Additionally, according to embodiments, acceleration structure 300 includes a fourth hierarchical level (e.g., level 3 365) that includes nodes each connected to a respective node of the third hierarchical level. For example, the fourth hierarchical level (e.g., level 3 365) includes a first node (e.g., OBJ 0) representing graphics object 345-1, a second node (e.g., OBJ 1) representing graphics object 345-2, a third node (e.g., OBJ 2) representing graphics object 345-3, a fourth node (e.g., OBJ 3) representing graphics object 345-4, a fifth node (e.g., OBJ 4) representing graphics object 345-5, a sixth node (e.g., OBJ 5) representing graphics object 345-6, a seventh node (e.g., OBJ 6) representing graphics object 345-7, and an eighth node (e.g., OBJ 7) representing graphics object 345-8. Further, in some embodiments, acceleration structure 300 includes a fifth hierarchical level (e.g., level 4 370) that includes nodes (e.g., sub-nodes) each representing a respective portion (e.g., meshlet) of a graphics object 345 represented by a node of the fourth hierarchical level (e.g., level 3 365). As an example, a first node (e.g., POR 0) of the fifth hierarchical level (e.g., level 4 370) represents a first portion (e.g., meshlet) of graphics object 345-1, a second node (e.g., POR 1) of the fifth hierarchical level represents a second portion of graphics object 345-1 different from the first portion of graphics object 345-1, a third node (e.g., POR 2) of the fifth hierarchical level represents a first portion of graphics object 345-4, a fourth node (e.g., POR 3) of the fifth hierarchical level represents a second portion of graphics object 345-4 different from the first portion of graphics object 345-4, a fifth node (e.g., POR 4) of the fifth hierarchical level represents a first portion of graphics object 345-8, a sixth node (e.g., POR 5) of the fifth hierarchical level represents a second portion of graphics object 345-8 different from the first portion of graphics object 345-8, and a seventh node (e.g., POR 6) of the fifth hierarchical level represents a third portion of graphics object 345-8 different from the first and second portions of graphics object 345-8.

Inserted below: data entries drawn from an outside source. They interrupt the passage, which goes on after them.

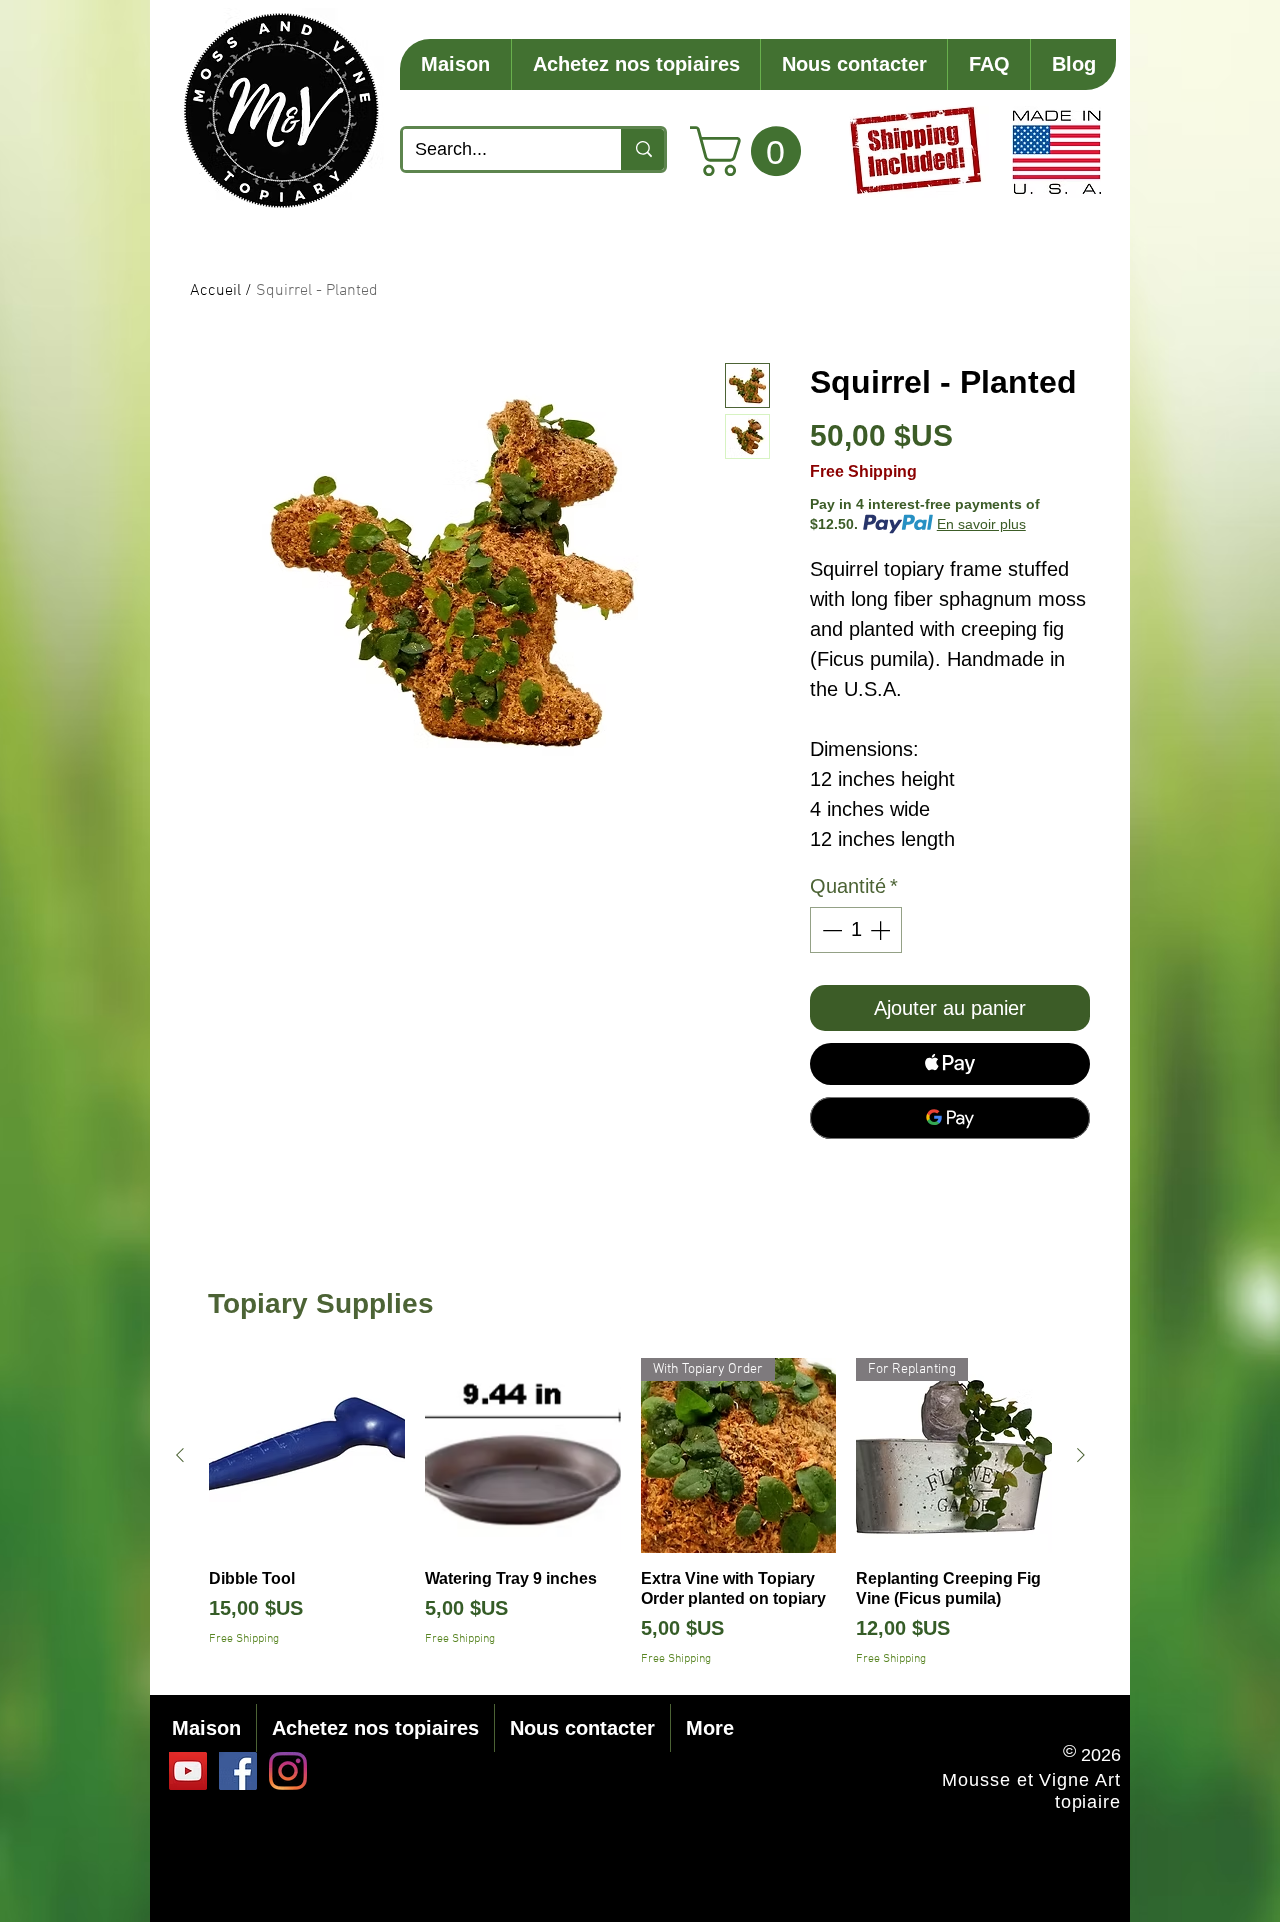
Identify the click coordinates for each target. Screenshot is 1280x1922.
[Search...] (642, 149)
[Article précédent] (180, 1455)
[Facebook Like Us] (238, 1771)
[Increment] (882, 930)
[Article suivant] (1081, 1455)
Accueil (215, 291)
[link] (751, 151)
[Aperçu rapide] (307, 1456)
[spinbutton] (856, 930)
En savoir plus (981, 524)
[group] (630, 1513)
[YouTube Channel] (188, 1771)
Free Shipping (863, 471)
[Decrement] (830, 930)
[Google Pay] (950, 1118)
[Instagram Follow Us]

Referring now to FIG. 4, an example operation 400 for performing sort-top rasterization is presented. In embodiments, example operation 400 first includes a graphics driver 440 being executed by CPU 102, APU 114 (e.g., APU 200), or both. Such a graphics driver 440, for example, includes program code that, when executed, causes one or more instructions to be issued to perform one or more commands. According to embodiments, graphics driver 440 is first configured to (e.g., issue instructions to) divide a screen space (e.g., screen space 310) into two or more tiles each having a first number of pixels in a first direction (e.g., vertical direction) and a second number of pixels in a second direction (e.g., horizontal direction). After diving the screen space (e.g., display space) into two or more tiles, graphics driver 440 is configured to assign each tile to a respective graphics core 232. For example, graphics driver 440 assigns a first tile to a first graphics core 232-1, a second tile to a second graphics core 232-2, and a third tile to a third graphics core 232-N. Though the example embodiment in FIG. 4 presents example operation 400 as including three graphics cores 232 representing an N number of graphics cores 232 each assigned a respective tile, in other embodiments, example operation 400 can include any number of graphics cores 232 each assigned a respective tile.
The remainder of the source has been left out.